What this task involves :: Every record is to be printed exactly as written, and any picture in it is skipped.

Recorded data ::

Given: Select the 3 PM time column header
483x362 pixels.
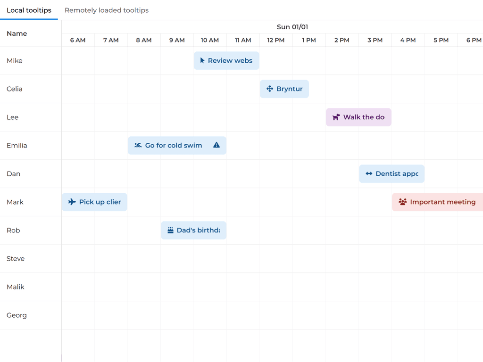Looking at the screenshot, I should (x=375, y=40).
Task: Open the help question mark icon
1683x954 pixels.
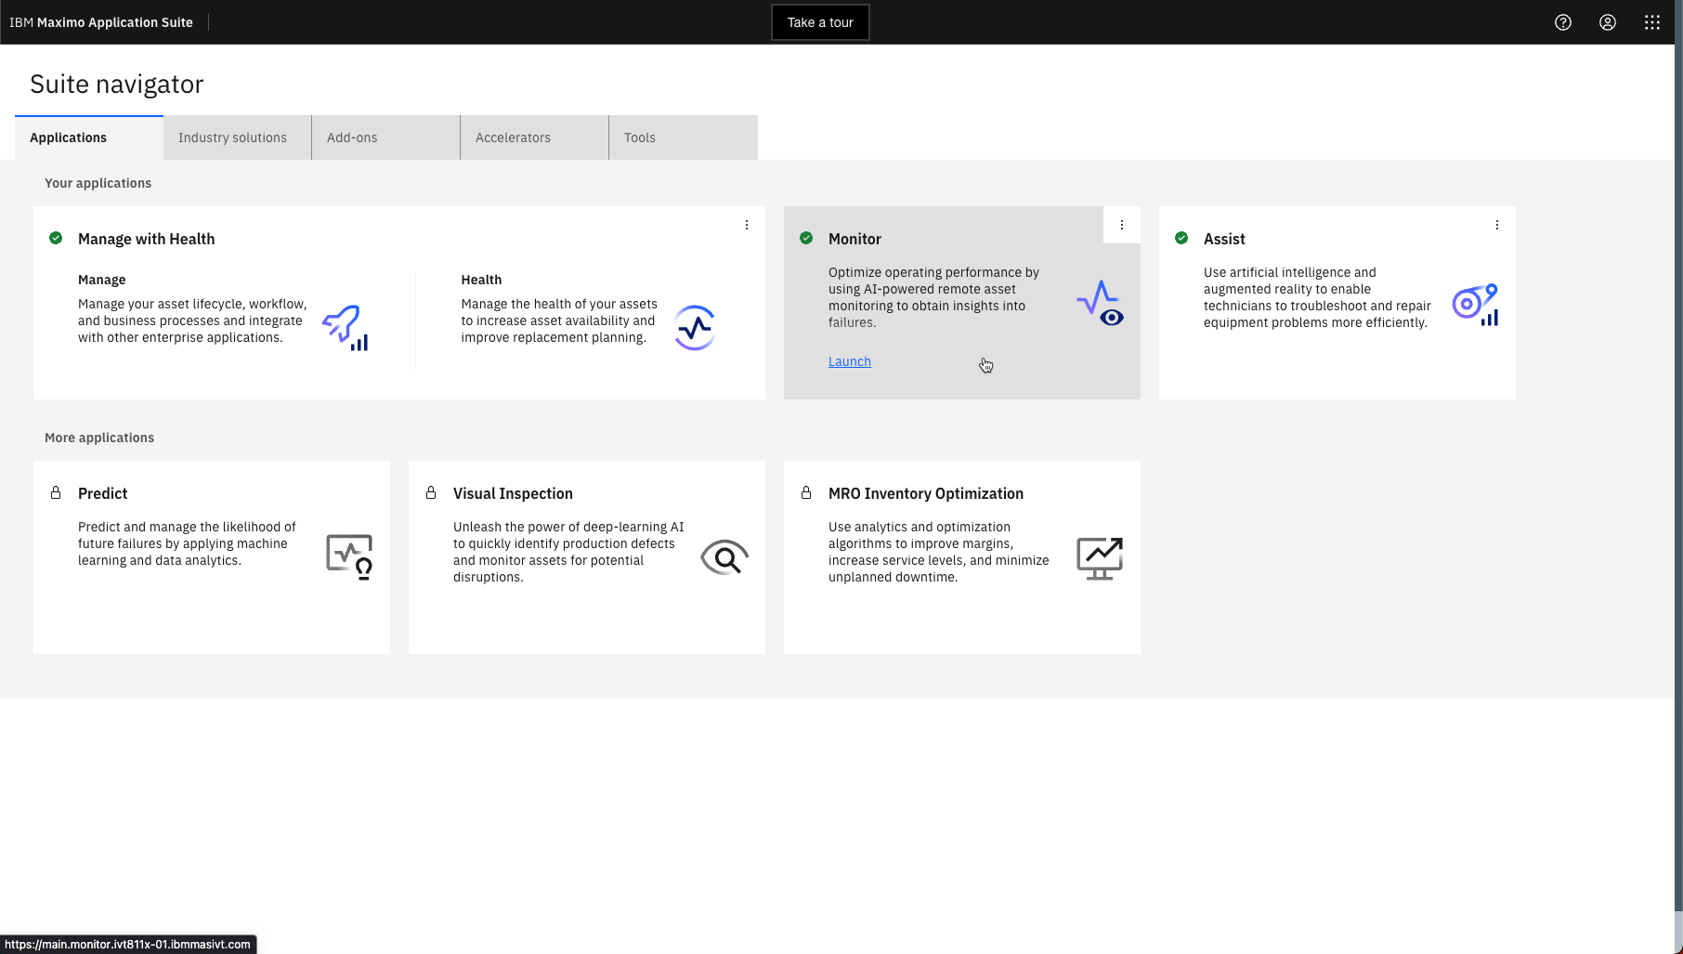Action: (x=1563, y=22)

Answer space ::
Given: Select the 3 PM time column header
483x362 pixels.
Looking at the screenshot, I should (x=375, y=40).
Task: Open the help question mark icon
1683x954 pixels.
Action: (x=1563, y=22)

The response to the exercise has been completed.